Retype exactly the lines from the one containing "The height and" through the last line of the records below, including both, and leave out any pictures.

##### Excerpted data

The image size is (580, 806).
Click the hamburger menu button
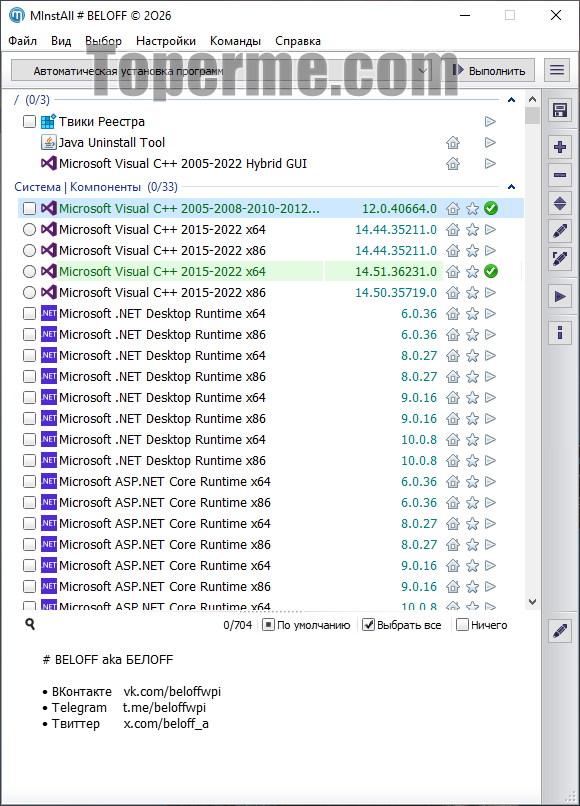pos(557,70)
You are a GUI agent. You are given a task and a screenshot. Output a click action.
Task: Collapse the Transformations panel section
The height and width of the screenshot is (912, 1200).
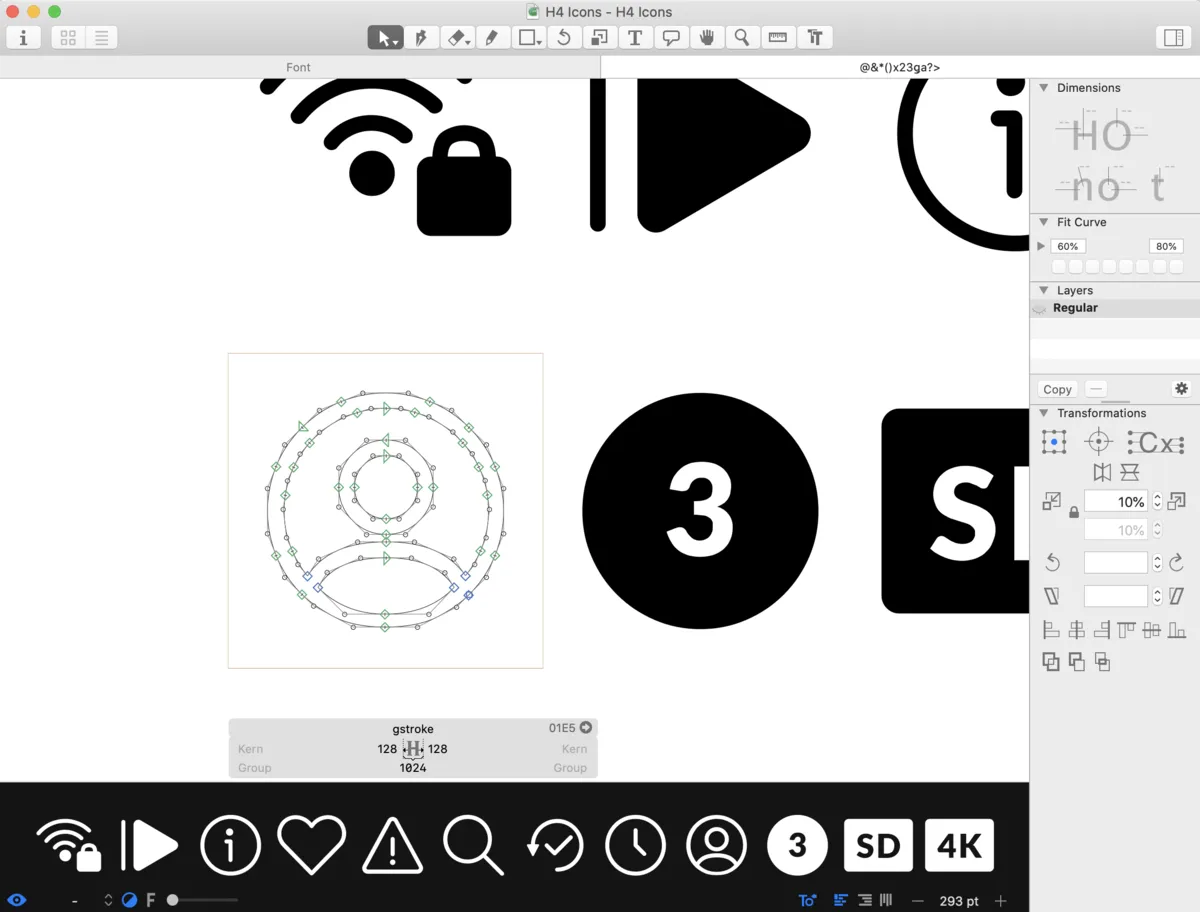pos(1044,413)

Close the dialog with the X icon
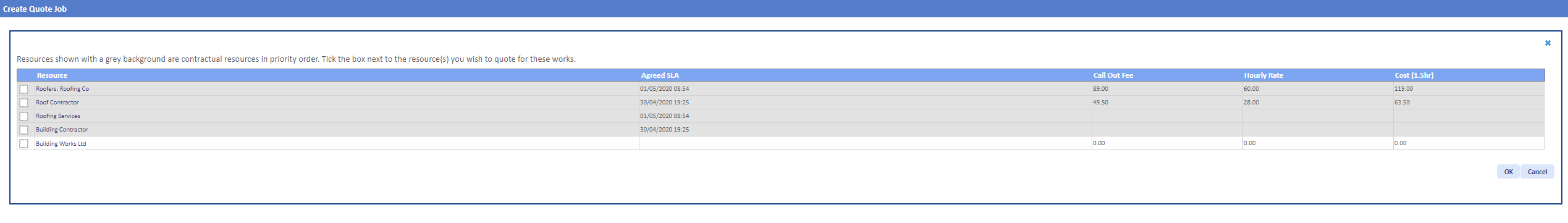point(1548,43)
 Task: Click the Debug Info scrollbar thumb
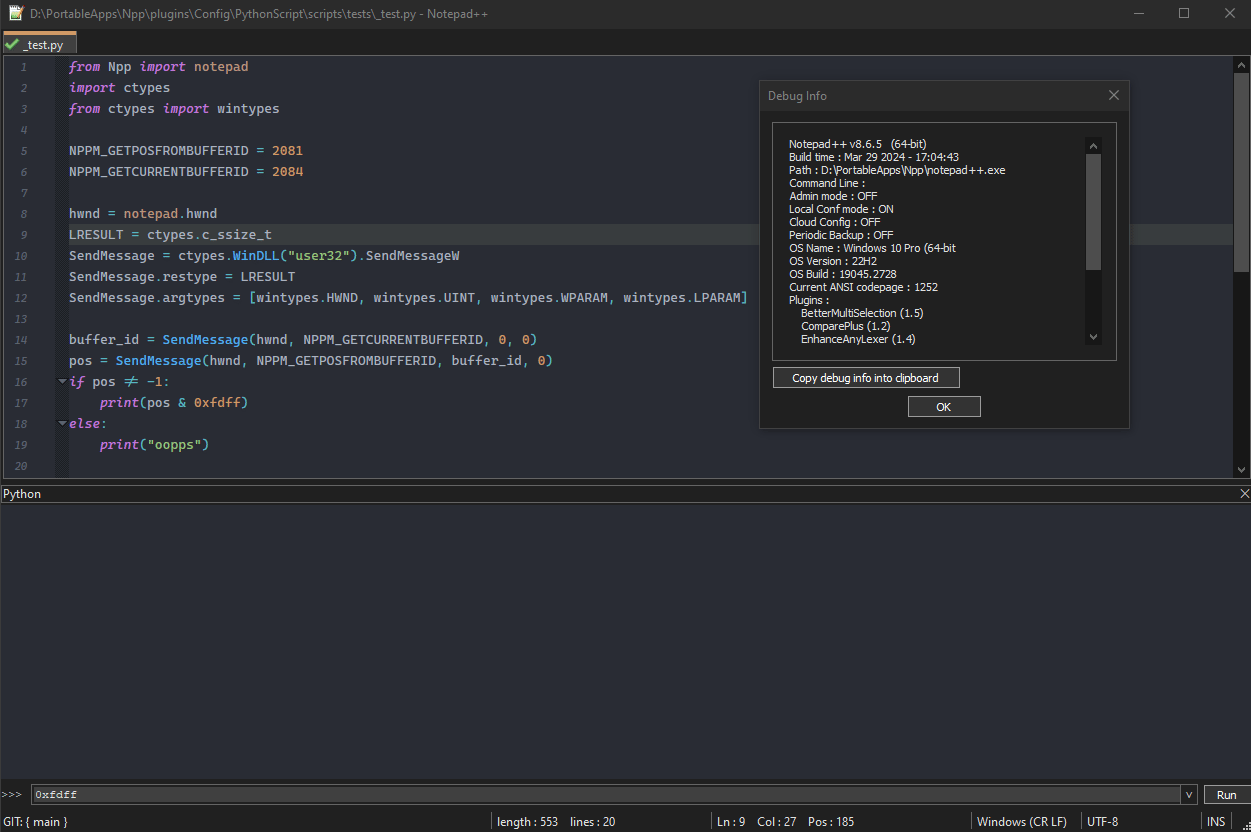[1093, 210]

##########

> **Your response**
The height and width of the screenshot is (912, 1200).
pos(1044,413)

Close the dialog with the X icon
point(1548,43)
 Task: Click the Debug Info scrollbar thumb
[1093, 210]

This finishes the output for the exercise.